Beginning in 1950, American military advisors arrived in what was then French Indochina. U.S. involvement escalated in the early 1960s, with troop levels tripling in 1961 and again in 1962. U.S. involvement escalated further following the 1964 Gulf of Tonkin incident, in which a U.S. destroyer clashed with North Vietnamese fast attack craft, which was followed by the Gulf of Tonkin Resolution, which gave the U.S. president authorization to increase U.S. military presence. Regular U.S. combat units were deployed beginning in 1965. Operations crossed international borders: bordering areas of Laos and Cambodia were heavily bombed by U.S. forces as American involvement in the war peaked in 1968, the same year that the communist side launched the Tet Offensive. The Tet Offensive failed in its goal of overthrowing the South Vietnamese government, but became the turning point in the war, as it persuaded a large segment of the U.S. population that its government's claims of progress toward winning the war were illusory despite many years of massive U.S. military aid to South Vietnam. Gradual withdrawal of U.S. ground forces began as part of "Vietnamization", which aimed to end American involvement in the war while transferring the task of fighting the Communists to the South Vietnamese themselves. Despite the Paris Peace Accord, which was signed by all parties in January 1973, the fighting continued. In the U.S. and the Western world, a large anti-Vietnam War movement developed as part of a larger counterculture. The war changed the dynamics between the Eastern and Western Blocs, and altered North–South relations. Direct U.S. military involvement ended on 15 August 1973. The capture of Saigon by the North Vietnamese Army in April 1975 marked the end of the war, and North and South Vietnam were reunified the following year. The war exacted a huge human cost in terms of fatalities (see Vietnam War casualties). Estimates of the number of Vietnamese soldiers and civilians killed vary from 800,000 to 3.1 million. Some 200,000–300,000 Cambodians, 20,000–200,000 Laotians, and 58,220 U.S. service members also died in the conflict, with a further 1,626 missing in action.

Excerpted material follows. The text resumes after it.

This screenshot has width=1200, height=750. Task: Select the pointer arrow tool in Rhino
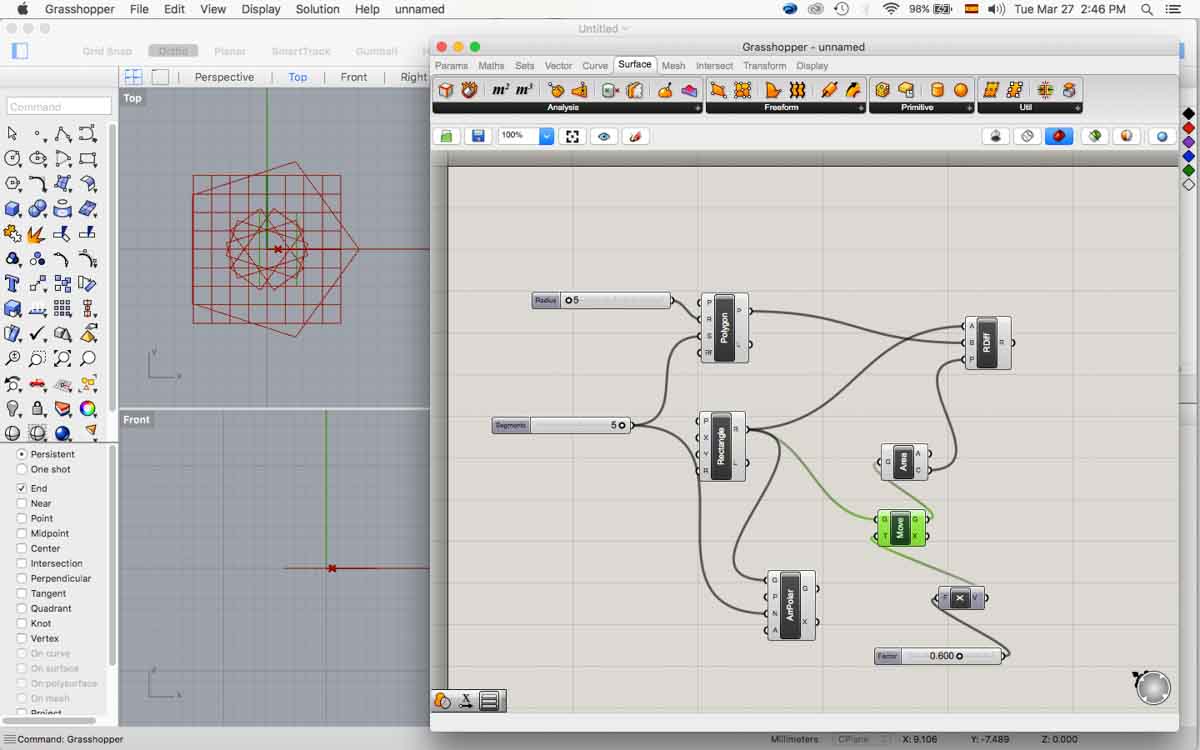pyautogui.click(x=13, y=133)
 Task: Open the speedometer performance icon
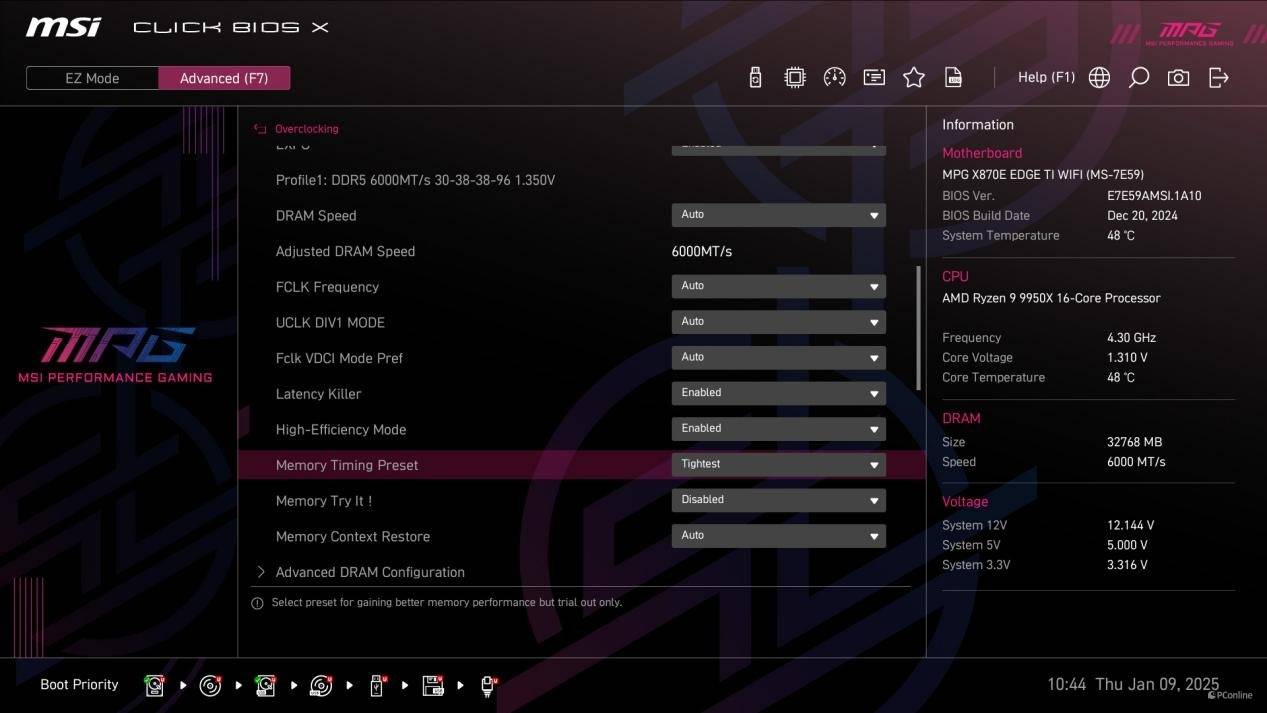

On January 27, 1973, Unites States agreed to a ceasefire with North Vietnam allowing withdrawal of American military forces from South Vietnam. The agreement also included the release of about 600 American prisoners of war. On Feb. 12, 1973, three C-141 flew to Hanoi, North Vietnam, and one C-9A aircraft was sent to Saigon, South Vietnam to pick up released prisoners of war. The first flight of 40 U.S. prisoners of war left Hanoi in a C-141A, later known as the "Hanoi Taxi". From February 12 to April 4, there were 54 C-141 missions flying out of Hanoi, bringing the former POWs home, the total number of returned was 591. The return of the nearly 600 POWs increased the polarization of public and media. A majority of the POWs returned in Operation Homecoming were bomber pilots shot down while carrying out the campaign waged against civilian targets located in Vietnam and Laos. Many viewed the freed POWs as heroes, while others were questioning if treating these men as heroes served to distort and obscure the truth about the war. Some felt these men deserved to be treated as war criminals or left in the North Vietnamese prison camps. Many worried that Homecoming hid the fact that people were still fighting and dying on the battlefields of Vietnam and caused the public to forget about the over 50,000 American lives the war had already cost. Veterans of the war had similar thoughts concerning Operation Homecoming with many stating that the ceasefire and returning of prisoners brought zero sense of an ending or closure. Operation Homecoming has been largely forgotten by the American public.